Assuming normal data the best estimate of the population mean $\mu$ (not $X$)
is the sample mean $\bar X = 53$, and the best estimate of of the population
SD $\sigma$ is the sample SD $S = 1.4142,$ as you have said.
The answer to the second question depends on the exact interpretation
of "based on these estimates." One way to model the approximate distribution of a predicted seventh observation
is $X_7 \stackrel{aprx}{\sim} \mathsf{Norm}(\bar X, S\sqrt{1 + 1/6}),$ where the second
argument is the population SD. In that case the requested probability is about 0.1. [A similar method is used to predict an additional observation $Y$ after
finding a regression model of $Y$ on $x.$]
Roughly, the rationale for this model of $X_7$ is that one would model
$\bar X \stackrel{aprx}{\sim} \mathsf{Norm}(\bar X, S\sqrt{1/6}),$ but
that the additional observation was not used to find $\bar X$, hence
the estimated SD for $X_7$ is $S\sqrt{1 + 1/6}$.
There are other ways to model an additional observation so you should
verify this method by looking in your text or notes.

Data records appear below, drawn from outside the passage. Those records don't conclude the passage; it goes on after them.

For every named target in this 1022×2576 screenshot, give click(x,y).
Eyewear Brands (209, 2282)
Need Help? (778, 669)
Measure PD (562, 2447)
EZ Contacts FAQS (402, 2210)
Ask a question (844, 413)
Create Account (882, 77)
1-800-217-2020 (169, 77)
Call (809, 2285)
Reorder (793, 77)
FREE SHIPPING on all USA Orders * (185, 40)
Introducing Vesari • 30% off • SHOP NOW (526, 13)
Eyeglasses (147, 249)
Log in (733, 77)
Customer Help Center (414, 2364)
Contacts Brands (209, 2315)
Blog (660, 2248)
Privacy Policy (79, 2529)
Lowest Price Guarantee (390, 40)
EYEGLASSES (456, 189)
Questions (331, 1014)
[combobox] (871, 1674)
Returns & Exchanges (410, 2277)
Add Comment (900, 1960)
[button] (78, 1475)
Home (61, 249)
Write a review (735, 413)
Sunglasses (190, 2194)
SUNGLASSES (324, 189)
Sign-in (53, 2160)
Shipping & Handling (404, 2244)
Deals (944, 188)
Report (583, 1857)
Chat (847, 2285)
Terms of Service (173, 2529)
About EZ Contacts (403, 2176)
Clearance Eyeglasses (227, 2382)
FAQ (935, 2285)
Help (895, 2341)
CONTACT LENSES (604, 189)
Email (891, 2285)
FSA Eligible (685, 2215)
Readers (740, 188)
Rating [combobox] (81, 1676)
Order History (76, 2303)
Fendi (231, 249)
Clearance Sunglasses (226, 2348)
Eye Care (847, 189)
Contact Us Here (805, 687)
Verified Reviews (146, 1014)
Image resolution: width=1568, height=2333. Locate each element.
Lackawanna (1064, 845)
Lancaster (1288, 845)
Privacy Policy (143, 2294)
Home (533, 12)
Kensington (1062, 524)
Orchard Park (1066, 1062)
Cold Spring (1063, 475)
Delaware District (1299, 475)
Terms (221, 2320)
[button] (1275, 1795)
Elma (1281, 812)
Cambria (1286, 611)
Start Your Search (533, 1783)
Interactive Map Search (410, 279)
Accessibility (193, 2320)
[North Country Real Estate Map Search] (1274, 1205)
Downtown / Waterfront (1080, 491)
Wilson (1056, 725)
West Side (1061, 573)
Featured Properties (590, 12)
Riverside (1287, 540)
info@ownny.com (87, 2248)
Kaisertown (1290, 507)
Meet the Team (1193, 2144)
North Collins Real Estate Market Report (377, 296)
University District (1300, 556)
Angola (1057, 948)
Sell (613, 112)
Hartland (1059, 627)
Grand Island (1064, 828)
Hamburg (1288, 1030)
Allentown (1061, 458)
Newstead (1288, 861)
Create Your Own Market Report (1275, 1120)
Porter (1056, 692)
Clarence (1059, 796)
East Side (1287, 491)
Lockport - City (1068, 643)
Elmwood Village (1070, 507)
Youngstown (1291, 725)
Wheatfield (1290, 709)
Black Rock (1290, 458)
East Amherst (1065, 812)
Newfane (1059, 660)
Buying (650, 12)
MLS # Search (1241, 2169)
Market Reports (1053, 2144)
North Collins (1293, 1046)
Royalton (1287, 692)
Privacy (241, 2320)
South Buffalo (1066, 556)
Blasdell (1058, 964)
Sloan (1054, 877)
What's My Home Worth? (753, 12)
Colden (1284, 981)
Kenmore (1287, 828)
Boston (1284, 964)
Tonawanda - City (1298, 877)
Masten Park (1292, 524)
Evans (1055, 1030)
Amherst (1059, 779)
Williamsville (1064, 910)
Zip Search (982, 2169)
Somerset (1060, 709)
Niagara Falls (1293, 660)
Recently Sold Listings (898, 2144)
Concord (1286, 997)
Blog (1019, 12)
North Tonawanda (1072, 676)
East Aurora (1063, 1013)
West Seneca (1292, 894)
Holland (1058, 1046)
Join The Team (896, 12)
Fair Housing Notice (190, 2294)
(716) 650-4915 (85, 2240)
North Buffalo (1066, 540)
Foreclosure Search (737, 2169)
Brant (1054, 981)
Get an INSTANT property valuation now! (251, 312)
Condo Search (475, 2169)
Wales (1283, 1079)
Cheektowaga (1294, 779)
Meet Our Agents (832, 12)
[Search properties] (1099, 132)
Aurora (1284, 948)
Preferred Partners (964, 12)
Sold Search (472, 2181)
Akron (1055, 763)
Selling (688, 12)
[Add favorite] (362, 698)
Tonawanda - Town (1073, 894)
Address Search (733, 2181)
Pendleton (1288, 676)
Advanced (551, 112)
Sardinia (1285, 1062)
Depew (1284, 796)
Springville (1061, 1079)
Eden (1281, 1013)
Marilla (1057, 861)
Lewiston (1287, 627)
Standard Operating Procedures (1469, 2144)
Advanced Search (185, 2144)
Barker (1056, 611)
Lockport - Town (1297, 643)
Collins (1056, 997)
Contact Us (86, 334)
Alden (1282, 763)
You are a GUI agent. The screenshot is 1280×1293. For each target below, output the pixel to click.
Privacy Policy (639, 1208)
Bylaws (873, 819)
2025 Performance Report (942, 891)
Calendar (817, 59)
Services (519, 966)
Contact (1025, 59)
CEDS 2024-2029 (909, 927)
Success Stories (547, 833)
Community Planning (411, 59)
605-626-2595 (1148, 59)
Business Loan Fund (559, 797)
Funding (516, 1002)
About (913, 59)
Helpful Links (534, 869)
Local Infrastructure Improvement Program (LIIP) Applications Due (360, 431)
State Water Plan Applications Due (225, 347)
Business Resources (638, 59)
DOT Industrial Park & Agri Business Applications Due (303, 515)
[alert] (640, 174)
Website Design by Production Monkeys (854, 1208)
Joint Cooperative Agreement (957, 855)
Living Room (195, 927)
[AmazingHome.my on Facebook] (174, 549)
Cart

Computations in R statistical software follow. If you use standardization
and printed normal tables, you may get a slightly different answer for
the second part.
x = c(51,53,54,55,52,53)
mean(x)
## 53
sd(x)
## 1.414214
1-diff(pnorm(c(50.5,55.5), mean(x), sd(x)*sqrt(1+1/6)))
## 0.1017069
Note: If we ignore the estimates and model the new observation
as $X_7 \sim \mathsf{Norm}(\mu, \sigma)$ (whatever $\mu$ and $\sigma$ may be), then by a simple
combinatorial argument there are 2 chances in 7 that $X_7$ will
be either the minimum or the maximum of the sample of $n+1 = 7$
observations. It does not seem to me that this is the intended approach.